# TASK PROMPT:
Your answer must be every line of the data that contains "Expand".

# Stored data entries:
[Start of Attachment]
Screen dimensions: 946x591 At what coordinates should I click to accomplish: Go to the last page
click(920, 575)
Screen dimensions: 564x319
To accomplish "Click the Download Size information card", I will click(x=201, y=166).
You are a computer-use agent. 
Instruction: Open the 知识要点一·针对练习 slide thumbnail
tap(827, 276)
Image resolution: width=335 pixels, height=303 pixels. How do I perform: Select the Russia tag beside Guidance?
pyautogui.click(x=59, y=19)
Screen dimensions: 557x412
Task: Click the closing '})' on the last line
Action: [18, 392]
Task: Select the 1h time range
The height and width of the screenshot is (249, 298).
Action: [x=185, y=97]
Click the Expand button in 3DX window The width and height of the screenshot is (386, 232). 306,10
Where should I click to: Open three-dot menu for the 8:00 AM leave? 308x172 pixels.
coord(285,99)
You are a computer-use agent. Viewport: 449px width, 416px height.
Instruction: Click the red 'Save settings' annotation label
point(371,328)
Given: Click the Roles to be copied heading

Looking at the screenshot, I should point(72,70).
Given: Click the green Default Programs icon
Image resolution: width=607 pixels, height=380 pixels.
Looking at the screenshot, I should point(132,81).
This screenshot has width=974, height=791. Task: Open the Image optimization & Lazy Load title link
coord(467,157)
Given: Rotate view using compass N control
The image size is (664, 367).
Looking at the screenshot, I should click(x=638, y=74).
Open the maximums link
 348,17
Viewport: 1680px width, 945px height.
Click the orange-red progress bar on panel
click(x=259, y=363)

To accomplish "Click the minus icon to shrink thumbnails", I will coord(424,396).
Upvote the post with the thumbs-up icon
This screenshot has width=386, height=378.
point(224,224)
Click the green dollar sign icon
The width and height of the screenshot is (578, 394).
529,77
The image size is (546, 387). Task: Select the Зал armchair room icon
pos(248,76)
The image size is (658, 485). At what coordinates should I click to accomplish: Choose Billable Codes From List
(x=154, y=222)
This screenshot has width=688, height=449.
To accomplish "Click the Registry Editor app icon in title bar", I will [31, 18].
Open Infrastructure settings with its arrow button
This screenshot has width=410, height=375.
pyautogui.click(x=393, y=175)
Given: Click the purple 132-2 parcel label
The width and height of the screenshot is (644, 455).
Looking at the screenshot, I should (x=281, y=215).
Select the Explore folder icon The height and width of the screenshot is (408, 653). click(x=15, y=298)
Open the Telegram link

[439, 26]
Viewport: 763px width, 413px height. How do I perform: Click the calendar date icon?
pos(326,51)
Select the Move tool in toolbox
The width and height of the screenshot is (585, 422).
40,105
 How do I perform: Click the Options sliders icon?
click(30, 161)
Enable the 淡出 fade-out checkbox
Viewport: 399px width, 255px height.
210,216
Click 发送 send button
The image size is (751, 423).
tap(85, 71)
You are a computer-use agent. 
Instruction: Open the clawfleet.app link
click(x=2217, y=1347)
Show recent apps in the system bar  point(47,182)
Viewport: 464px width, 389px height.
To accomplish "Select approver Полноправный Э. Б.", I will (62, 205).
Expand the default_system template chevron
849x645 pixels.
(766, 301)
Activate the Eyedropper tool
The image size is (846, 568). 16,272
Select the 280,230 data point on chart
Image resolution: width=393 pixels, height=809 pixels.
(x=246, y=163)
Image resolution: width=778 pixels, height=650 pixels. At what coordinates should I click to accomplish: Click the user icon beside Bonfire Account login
[End of Attachment]
# SOLUTION:
Click the Expand button in 3DX window The width and height of the screenshot is (386, 232). 306,10
Expand the default_system template chevron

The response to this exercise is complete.